UF Researchers Use Gene Therapy To Successfully Prevent Heart Problem In Rats

October 29, 1998

GAINESVILLE.—A form of genetic trickery blocks the action of a harmful hormone, protecting the heart from the ravages of reduced blood flow, report University of Florida researchers, who describe results from a novel animal study in the American Heart Association’s journal Circulation Research.

The treatment, the first application of gene therapy to the type of injury associated with a heart attack, also guards against the damage ironically caused when restoration of blood flow ferries a destructive oxygen molecule to the heart muscle. Mehta will present research results at the American Heart Association Meeting Nov. 8-11 in Dallas.

While it may be years before the approach is tested in people, the study reflects increasing interest in the potential benefits of gene therapy, the current subject of intense scientific scrutiny.

The research team, which includes members from UF’s College of Medicine and the Gainesville Veterans Affairs Medical Center, also hopes the method represents a first step toward improving the prevention and treatment of heart attacks in humans. Each year, 1.1 million Americans experience a heart attack, and about one-third die, according to the National Heart, Lung, and Blood Institute.

A key part of that effort is finding a way to impede the action of angiotensin, a hormone made in all body tissues that causes blood vessels to narrow, increasing blood pressure. Reduced blood flow to the heart is known as ischemia, and it can lead to heart attack.

“First you get ischemia, which is a lack of oxygenated blood supplying the heart tissue,” said M. Ian Phillips, professor and chair of physiology at UF’s College of Medicine. “And if you save a person who is having a heart attack, their blood begins to flow again, but that in itself causes damage, and it’s unavoidable. It’s because the oxygen the restored flow brings is a type of oxygen molecule called a superoxide, which actually destroys cells in the heart, further weakening the heart muscle.”

Angiotensin acts at specialized sites, known as angiotensin receptors.

“Research in the last five to 10 years has shown that when angiotensin acts on these sites, it results in growth of the smooth muscle cells in the blood vessels as well as the heart muscle,” said Dr. Jawahar Mehta, a professor of medicine, physiology and cardiology at the College of Medicine and the VA Medical Center. “And that way, excessive formation of angiotensin or greater activity can be responsible for blood vessel narrowing and enlargement of the heart. These are very common problems that have been identified.”

Accordingly, physicians currently treat patients with drugs that either inhibit the formation of angiotensin – angiotensin-converting enzyme inhibitors – or those that block the site where angiotensin acts, called angiotensin receptor blockers. These medications need to be taken two to three times daily and often have a large number of side effects, such as persistent cough.

Earlier UF research has shown that a brief period of reduced blood flow to the heart, akin to a heart attack in humans, results in the formation of two to three times more angiotensin receptors.

“Armed with that knowledge, we thought if we could design a therapy that would block the gene of that receptor (or that site) that would prevent the ischemic injury. And that’s what we did,” Mehta said.

So UF scientists treated rats with a molecule Phillips designed, referred to as antisense DNA, a type of reverse genetic message.

“The antisense is basically a genetic trick where the normal message for the receptors is given the opposite message, so fewer receptors are produced,” Phillips said. “Apparently, that is what makes the heart pump much better.”

The approach not only worked–it outperformed standard drug therapy using the medication losartan, which inhibits production of angiotensin receptors, he said. An added plus: A single dose of the gene therapy was long-lasting and showed no sign of the problems typically associated with angiotensin-converting enzyme inhibitors or other chemical blockers of angiotensin receptors.

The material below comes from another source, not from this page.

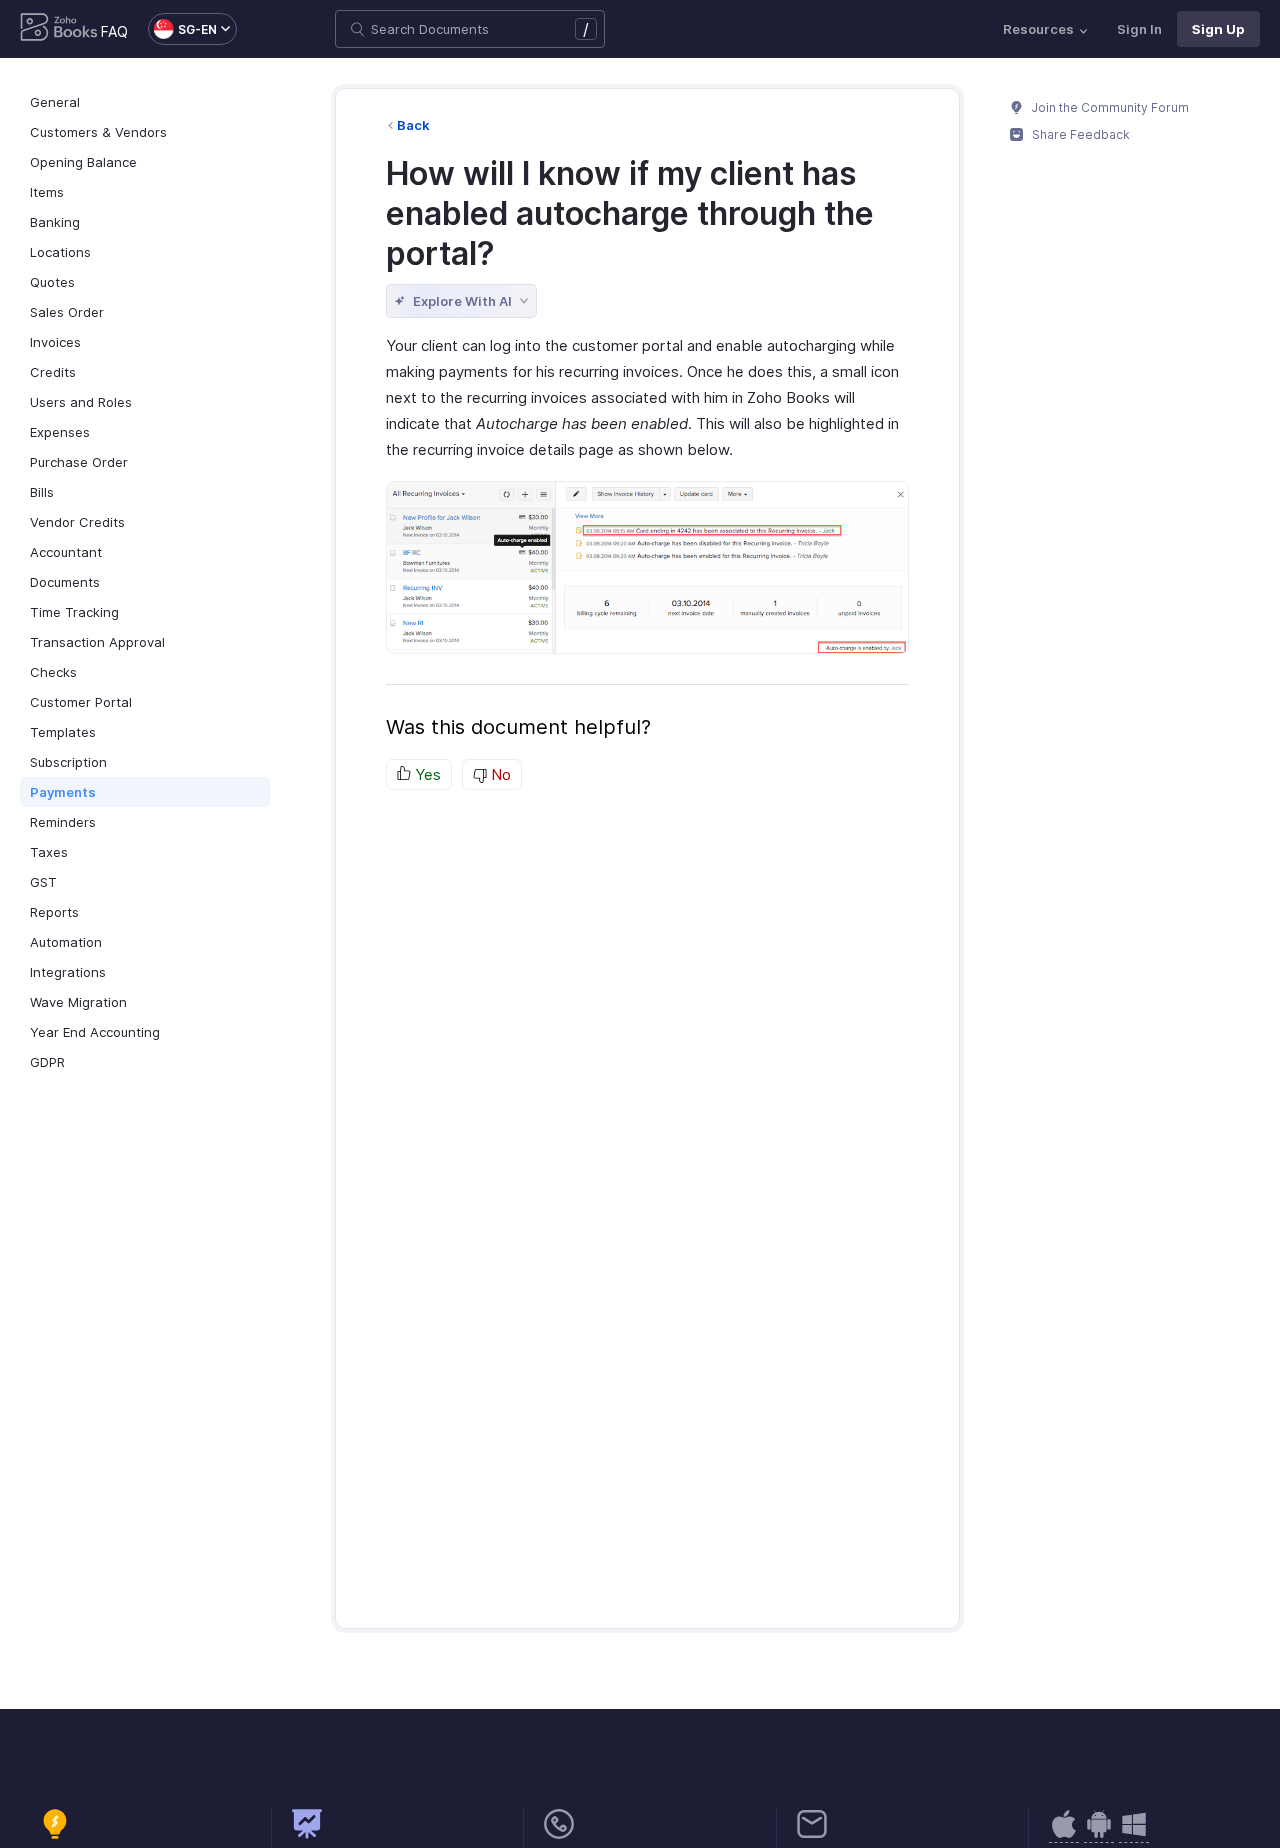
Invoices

“Our effects were much stronger than with the drug,” Phillips said. “In fact, they were statistically significantly about twice as effective.”

The next step is to see whether the methods of delivering this type of gene therapy to animals can be improved, Phillips said. Researchers also will evaluate the optimal time for administering the treatment in the time leading up to a heart attack. In addition, they will begin to assess whether gene therapy directed at halting the formation of angiotensin also is effective.